Model-assisted measuring method for periodical sub-wavelength nanostructures.

Abstract

This paper describes a scatterometry approach designed by simulations for the in-line characterization of sub-wavelength sinusoidal gratings, which are formed on a transparent foil in a roll-to-roll procedure. Currently used methods are based on series of in situ measurements of the specular optical response at different incident angles or wavelengths for acquiring dimensional information on the gratings. The capability of single measurements of the first diffraction maxima at a fixed incident angle and wavelength to accurately measure the height of the sub-wavelength sinusoidal gratings is investigated in this work. The relation between the scattered powers of the diffraction maxima and the grating height is extracted from light scattering simulations, i.e., the inverse problem is solved.
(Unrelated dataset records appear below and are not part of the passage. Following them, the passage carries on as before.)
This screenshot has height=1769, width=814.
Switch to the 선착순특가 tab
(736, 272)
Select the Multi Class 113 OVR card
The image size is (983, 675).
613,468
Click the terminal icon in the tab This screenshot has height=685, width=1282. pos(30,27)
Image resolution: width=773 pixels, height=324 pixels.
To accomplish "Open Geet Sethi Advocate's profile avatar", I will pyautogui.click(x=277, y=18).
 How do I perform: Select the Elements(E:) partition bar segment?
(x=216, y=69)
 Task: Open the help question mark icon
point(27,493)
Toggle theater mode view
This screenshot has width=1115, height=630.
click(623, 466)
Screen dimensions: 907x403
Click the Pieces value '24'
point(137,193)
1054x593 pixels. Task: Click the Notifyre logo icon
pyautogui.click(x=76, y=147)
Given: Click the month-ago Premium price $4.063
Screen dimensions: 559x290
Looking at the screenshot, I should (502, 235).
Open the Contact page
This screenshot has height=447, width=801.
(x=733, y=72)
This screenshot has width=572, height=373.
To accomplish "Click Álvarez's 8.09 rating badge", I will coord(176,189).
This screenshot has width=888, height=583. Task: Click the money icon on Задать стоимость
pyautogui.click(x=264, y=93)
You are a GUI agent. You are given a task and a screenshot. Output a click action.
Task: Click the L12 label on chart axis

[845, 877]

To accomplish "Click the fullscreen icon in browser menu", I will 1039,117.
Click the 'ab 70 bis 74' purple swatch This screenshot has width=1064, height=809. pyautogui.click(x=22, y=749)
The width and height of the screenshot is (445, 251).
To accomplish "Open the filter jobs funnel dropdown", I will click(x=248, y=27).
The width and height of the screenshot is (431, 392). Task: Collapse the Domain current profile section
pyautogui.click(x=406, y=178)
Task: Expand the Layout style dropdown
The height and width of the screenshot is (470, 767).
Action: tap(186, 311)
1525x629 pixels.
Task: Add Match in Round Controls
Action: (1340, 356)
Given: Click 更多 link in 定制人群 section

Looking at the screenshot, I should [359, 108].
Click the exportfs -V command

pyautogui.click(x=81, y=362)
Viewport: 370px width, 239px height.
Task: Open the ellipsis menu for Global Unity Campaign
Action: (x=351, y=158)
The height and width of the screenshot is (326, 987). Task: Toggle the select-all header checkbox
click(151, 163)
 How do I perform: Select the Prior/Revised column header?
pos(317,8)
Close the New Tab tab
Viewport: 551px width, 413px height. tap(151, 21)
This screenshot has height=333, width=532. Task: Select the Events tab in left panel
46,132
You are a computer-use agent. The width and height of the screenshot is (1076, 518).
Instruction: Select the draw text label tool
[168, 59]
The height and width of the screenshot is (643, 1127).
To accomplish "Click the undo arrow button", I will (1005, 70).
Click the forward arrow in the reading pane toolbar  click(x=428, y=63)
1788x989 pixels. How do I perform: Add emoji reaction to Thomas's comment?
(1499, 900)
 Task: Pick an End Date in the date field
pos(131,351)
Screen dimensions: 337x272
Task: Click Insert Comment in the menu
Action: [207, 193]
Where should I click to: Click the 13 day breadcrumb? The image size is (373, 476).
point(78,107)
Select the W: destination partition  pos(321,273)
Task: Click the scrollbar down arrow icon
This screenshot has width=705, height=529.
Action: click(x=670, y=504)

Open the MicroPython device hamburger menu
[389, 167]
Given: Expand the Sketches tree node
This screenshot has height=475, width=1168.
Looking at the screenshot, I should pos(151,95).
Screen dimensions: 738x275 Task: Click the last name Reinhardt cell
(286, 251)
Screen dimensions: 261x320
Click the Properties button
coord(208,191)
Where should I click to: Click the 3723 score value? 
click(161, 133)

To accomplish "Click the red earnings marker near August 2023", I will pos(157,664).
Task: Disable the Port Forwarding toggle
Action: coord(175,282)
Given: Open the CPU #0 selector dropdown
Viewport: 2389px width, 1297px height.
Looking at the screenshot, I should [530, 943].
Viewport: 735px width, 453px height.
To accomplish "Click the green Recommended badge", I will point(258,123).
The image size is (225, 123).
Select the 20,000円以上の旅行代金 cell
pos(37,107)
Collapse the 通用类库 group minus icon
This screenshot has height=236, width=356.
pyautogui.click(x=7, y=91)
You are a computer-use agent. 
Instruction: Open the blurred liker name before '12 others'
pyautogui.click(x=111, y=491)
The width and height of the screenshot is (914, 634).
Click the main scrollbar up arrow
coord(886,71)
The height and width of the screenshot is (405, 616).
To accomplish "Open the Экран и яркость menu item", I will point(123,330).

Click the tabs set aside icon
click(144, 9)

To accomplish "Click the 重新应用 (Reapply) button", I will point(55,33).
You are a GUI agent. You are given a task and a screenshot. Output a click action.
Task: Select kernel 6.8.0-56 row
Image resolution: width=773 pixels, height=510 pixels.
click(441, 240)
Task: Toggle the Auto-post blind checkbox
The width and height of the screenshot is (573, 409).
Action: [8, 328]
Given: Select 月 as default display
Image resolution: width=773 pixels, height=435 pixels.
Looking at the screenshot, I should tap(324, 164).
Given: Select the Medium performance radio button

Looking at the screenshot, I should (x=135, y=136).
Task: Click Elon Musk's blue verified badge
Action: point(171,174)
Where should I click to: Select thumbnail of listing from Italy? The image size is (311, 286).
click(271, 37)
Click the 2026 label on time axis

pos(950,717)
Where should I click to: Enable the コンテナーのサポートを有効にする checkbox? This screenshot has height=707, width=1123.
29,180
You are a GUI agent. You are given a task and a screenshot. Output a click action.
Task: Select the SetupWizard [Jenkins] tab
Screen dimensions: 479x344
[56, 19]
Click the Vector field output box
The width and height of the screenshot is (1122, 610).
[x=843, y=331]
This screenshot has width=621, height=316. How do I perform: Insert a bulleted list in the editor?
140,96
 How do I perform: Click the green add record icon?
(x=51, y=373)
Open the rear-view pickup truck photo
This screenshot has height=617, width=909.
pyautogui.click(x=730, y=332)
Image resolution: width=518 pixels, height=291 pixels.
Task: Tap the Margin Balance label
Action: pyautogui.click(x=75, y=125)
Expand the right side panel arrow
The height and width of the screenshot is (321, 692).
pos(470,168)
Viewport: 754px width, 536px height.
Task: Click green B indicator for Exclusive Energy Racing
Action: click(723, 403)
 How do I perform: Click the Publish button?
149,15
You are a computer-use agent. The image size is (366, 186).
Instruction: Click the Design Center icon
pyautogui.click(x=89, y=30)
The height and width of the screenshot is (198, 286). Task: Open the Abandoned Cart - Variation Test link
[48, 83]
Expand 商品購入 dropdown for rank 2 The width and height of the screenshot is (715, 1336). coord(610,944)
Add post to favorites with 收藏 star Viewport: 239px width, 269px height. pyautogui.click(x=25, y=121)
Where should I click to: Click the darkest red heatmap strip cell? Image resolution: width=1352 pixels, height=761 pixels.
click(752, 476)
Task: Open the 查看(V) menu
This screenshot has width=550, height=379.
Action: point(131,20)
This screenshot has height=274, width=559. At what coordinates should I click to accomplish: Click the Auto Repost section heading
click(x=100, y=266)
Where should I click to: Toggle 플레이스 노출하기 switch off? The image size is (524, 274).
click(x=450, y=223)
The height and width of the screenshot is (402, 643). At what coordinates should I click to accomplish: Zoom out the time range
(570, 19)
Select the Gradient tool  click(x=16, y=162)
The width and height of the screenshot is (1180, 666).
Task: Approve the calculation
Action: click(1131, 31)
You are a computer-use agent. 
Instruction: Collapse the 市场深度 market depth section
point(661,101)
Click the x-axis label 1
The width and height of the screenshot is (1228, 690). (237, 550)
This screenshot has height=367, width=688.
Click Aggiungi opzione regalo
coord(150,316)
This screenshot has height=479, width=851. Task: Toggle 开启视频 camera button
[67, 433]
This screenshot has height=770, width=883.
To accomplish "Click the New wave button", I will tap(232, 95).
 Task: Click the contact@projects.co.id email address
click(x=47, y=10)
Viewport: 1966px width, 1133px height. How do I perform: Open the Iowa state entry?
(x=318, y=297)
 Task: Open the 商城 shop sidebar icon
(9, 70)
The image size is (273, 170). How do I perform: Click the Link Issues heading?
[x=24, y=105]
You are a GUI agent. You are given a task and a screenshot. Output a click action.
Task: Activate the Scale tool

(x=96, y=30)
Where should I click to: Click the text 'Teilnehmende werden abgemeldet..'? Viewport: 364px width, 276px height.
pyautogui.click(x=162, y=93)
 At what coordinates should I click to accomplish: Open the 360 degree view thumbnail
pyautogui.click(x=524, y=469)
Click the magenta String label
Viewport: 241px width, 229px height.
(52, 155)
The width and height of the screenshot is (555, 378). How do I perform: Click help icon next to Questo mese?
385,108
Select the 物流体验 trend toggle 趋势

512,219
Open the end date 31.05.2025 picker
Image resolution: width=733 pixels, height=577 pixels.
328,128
Optimal setup parameters for the measurement of grating heights ranging from 100nm to 300nm are derived from simulations. Limits of measurability and the measurement uncertainty are evaluated for different instrumentation and simulation parameters. When using laser light in the visible wavelength range, the measurement uncertainty is physically limited by the photon shot noise to the picometer range, but the systematic contributions dominate the uncertainty. As a result, the measurement uncertainty for the grating height is estimated to ≤12 nm, with a potential for <4 nm. Large-area scanning measurements performed offline and reference atomic force microscopy measurements verify the sensitivity of the presented measurement approach for identifying local variations of the spatial surface properties. Depending on the chosen detection system, sampling rates up to the MHz range are feasible, meeting the requirements of in-line process control of the roll-to-roll production process.